How to learn them the best?

By practicing them. Reflect on your own doing and if you are in the position that you have somebody to mentor you ask this person for help and have a discussion.

If you are unsure and you don’t have an experienced person helping you, metrics that measure cohesion and coupling might help you to compare your before and after state base on a measurement. The only danger here is that you might over-engineer and just go by the numbers to make them go down. But instead of paying too much attention to the numbers, try to think about the impact of the changes you make as a whole and not apply the principles dogmatically. For training reasons you could of course go and over-engineer as much as you can, to explore how far you could go.

Use of AI to find SOLID Violations

AI is doing a surprisingly good job (most of the time) of identifying and explaining when SOLID principles aren’t followed. But don’t blindly trust the AI. At the time of writing, AI is good at finding violations, but it is not perfect! If the reasoning or code provided by the AI makes no sense or raises doubts, don’t take its response seriously! I’m mostly using ChatGPT, but I assume you’ll get similarly good results with other AIs like Claude AI.

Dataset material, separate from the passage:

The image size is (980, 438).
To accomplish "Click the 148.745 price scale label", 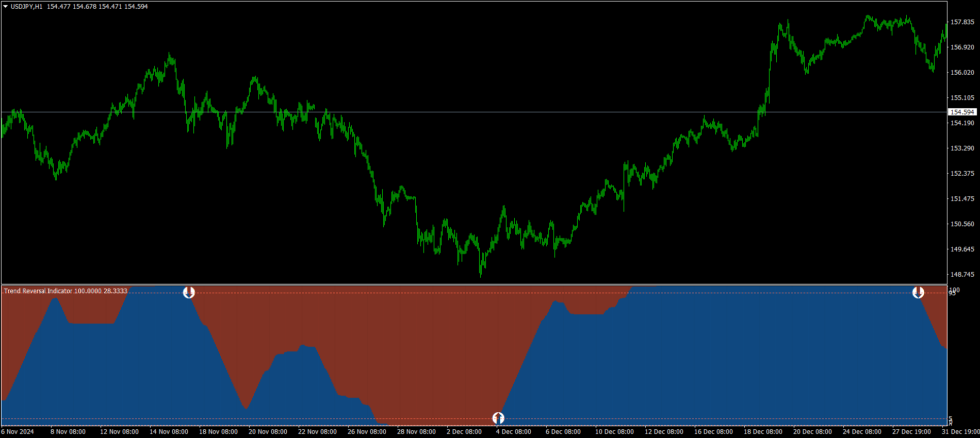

Even without giving it a lengthy prompt, I often get good results by simply specifying the programming language and asking it to refactor or explain a single method or a whole class based on the SOLID principles. Usually it is good enough to tell it “Refactor this code following the SOLID principles: paste-your-code”.

Conclusion

Validity and Usefulness

The article has hopefully demonstrated that SOLID principles are useful and often relatively easy to identify and address. Furthermore, the papers mentioned in this article have shown that analyzer tools can help measure the actual impact of applying the SOLID principles. This means you can not only make improvements but also measure those improvements.

Learning & Teaching

Something I haven’t been able to find a clear answer to is why the SOLID principles aren’t more widely taught and adopted. I still believe they are relatively simple to learn — perhaps not so easy to master — but given their impact on code quality, they’re worth the effort. Why aren’t they taught more frequently? Why aren’t they taught more frequently in schools, universities, or even companies? Especially companies, as they should have a vested interest in improving code quality, flexibility, and maintainability to reduce the costs of software development and maintenance. I hope to find answers to those questions at some point in the future.

Often people describe themselves as engineers and we are talking about software engineering. But a lot people and companies don’t act like an engineering discipline. Herbert Hoover, an engineer-turned-president, wrote in his 1951 memoir: “Engineering is the profession in which a knowledge of the mathematical and natural sciences… is applied.”

If the software industry wants to be taken seriously as an engineering discipline, we should focus on proven principles like SOLID when developing software and teaching new professionals. We also need to measure our work to assess that we deliver a well built and maintainable product.